Although she’d be too modest to say it herself, Steph is blazing a trail of her own, simply by being her own authentic self on a primetime daily show and being a role model for young queer people in the process.

“On telly and stuff [growing up] it didn’t really feel like there were many gay women who looked like me because you know, I’m quite girly and love my hair and make-up and stuff.

“Of course I love people like Sue Perkins and Clare Balding and Sandi Toksvig but I didn’t really feel like them. Like I think they’re amazing and I guess they are role models for gay women but they’re older than me and I didn’t feel like they represented me.”

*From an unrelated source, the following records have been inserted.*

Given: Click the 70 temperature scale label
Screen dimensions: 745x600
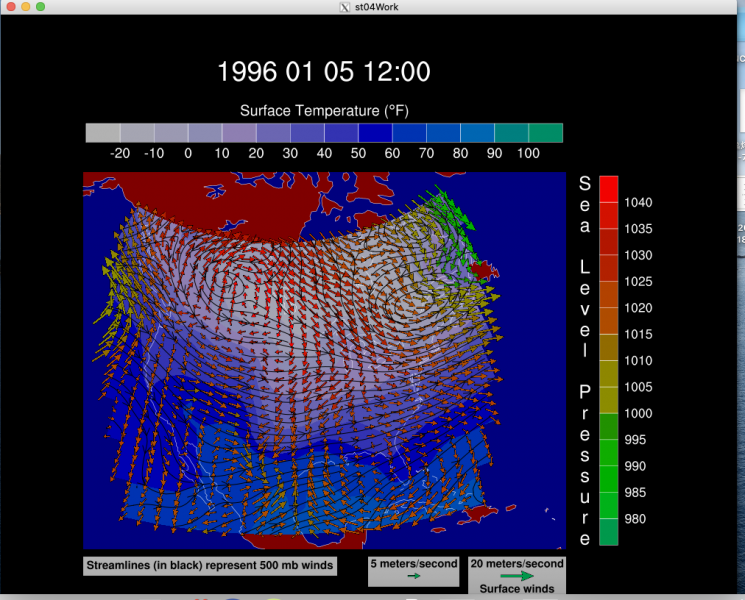Looking at the screenshot, I should (426, 153).
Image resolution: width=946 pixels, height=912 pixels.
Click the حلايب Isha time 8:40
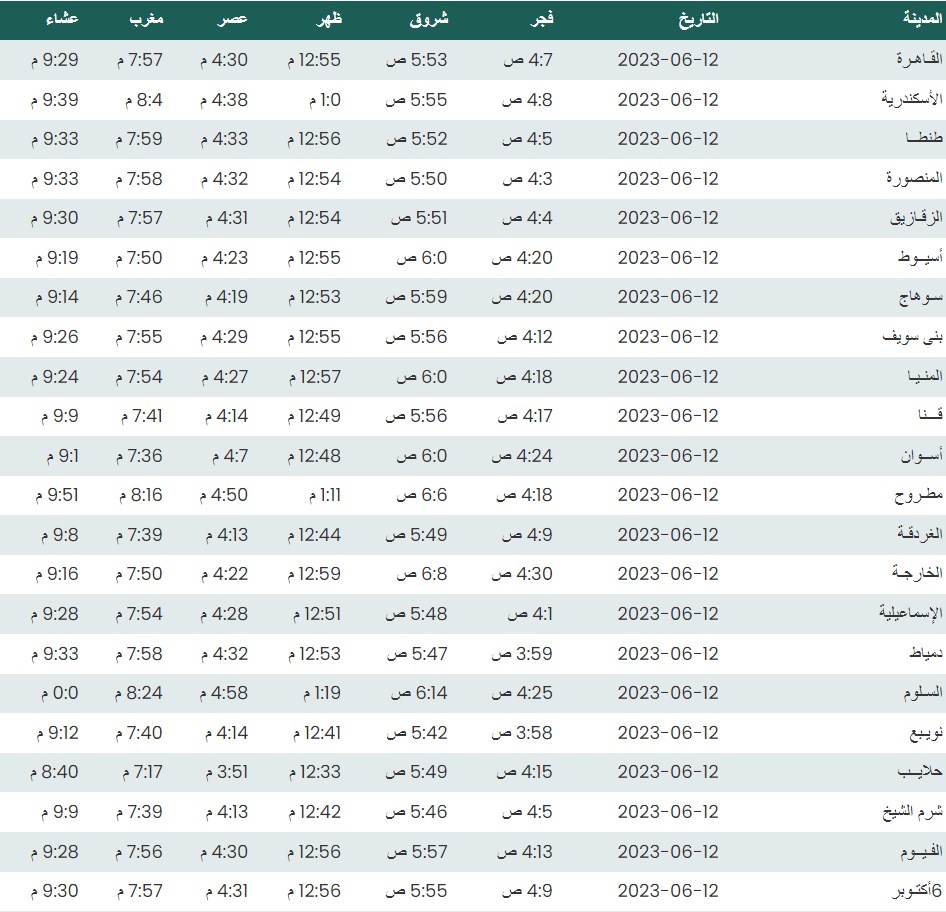pos(60,772)
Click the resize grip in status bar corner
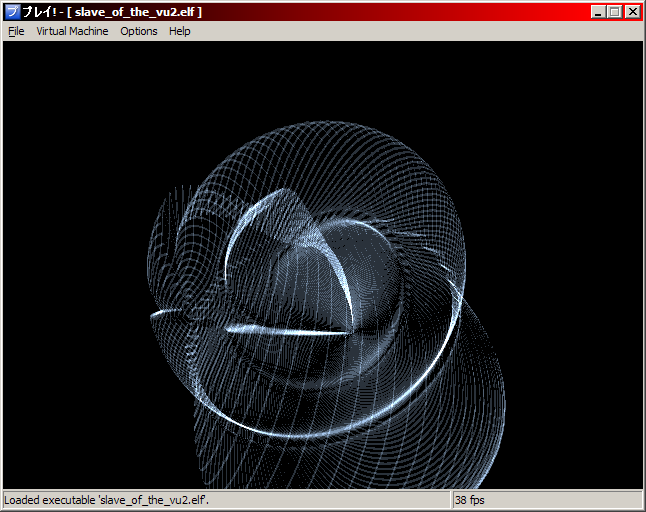Image resolution: width=646 pixels, height=512 pixels. 636,502
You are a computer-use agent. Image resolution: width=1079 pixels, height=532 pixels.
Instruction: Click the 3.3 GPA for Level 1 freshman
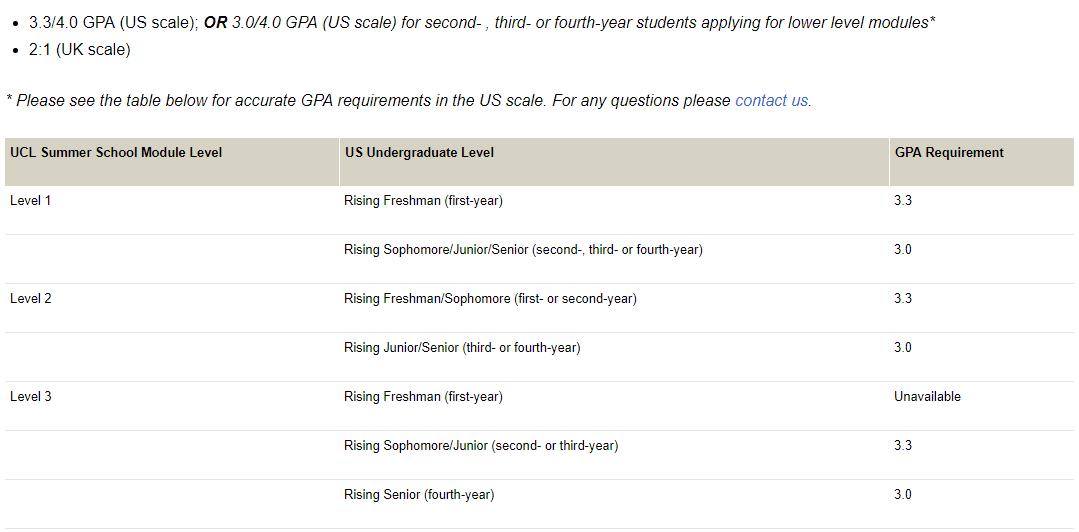(x=903, y=202)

So what does the future hold for the star? Right now she’s got her hands full with a five-day-a-week show and a toddler, but that doesn’t mean she doesn’t fancy following in the footsteps of her Packed Lunch mates John Whaite, Denise Van Outen and Gemma Atkinson by taking to the Strictly dance floor.

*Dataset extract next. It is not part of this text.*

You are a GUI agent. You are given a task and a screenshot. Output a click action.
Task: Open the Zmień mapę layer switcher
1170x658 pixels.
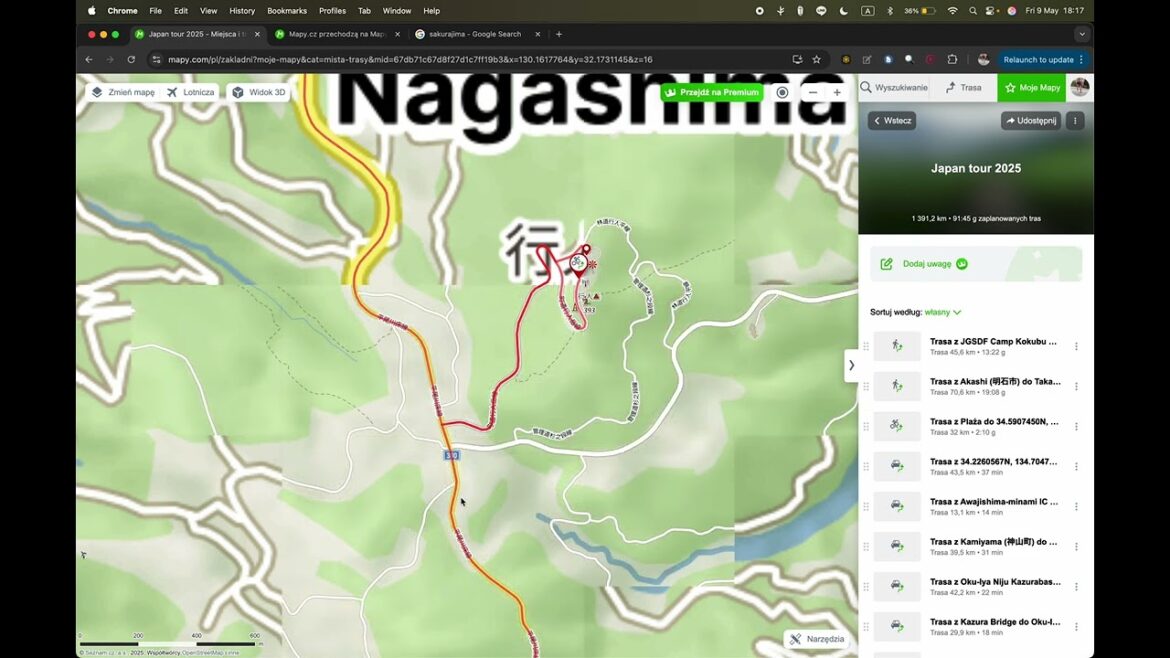122,91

“I love the show and so many of my mates have been on it and they’ve all loved it,” she says.

“If I do it I want to totally commit to it and as things stand, it would be near on impossible. I would worry about my little girl and not seeing her for so long. It’s interesting because the very first time I was asked to do it was probably when I should have done it, but then I had a baby. I’ll always say never say never but I’d just want to give it my all if I ever do it.”

Finally, I remind her that after Boris Johnson once described former Prime Minister David Cameron as a “girly swot”, she responded by telling the PM: “I am a girly swot and I’m proud of it. Let’s see who’s in their job the longest.”

I ask why she thinks he’s managed to survive for so long.

“No comment,” she laughs. “Well, you know, I work for Channel 4 so it’s not in my interest to go to war with the man who’s deciding whether we get privatised or not. I learned from the past.”

Our money’s on Steph.

Steph’s Packed Lunch airs Monday to Friday at 12.30pm on Channel 4 and All4.

Steph’s Packed Lunch Pride Special – Friday 1 July, 11.30am, Channel 4 & All 4.This episode of Steph’s Packed Lunch is part of Channel 4′s season of landmark programmes and specials marking 50 years of Pride in the UK, reflecting on the incredible achievements and challenges of advancing LGBTQ+ rights and visibility over the last half century.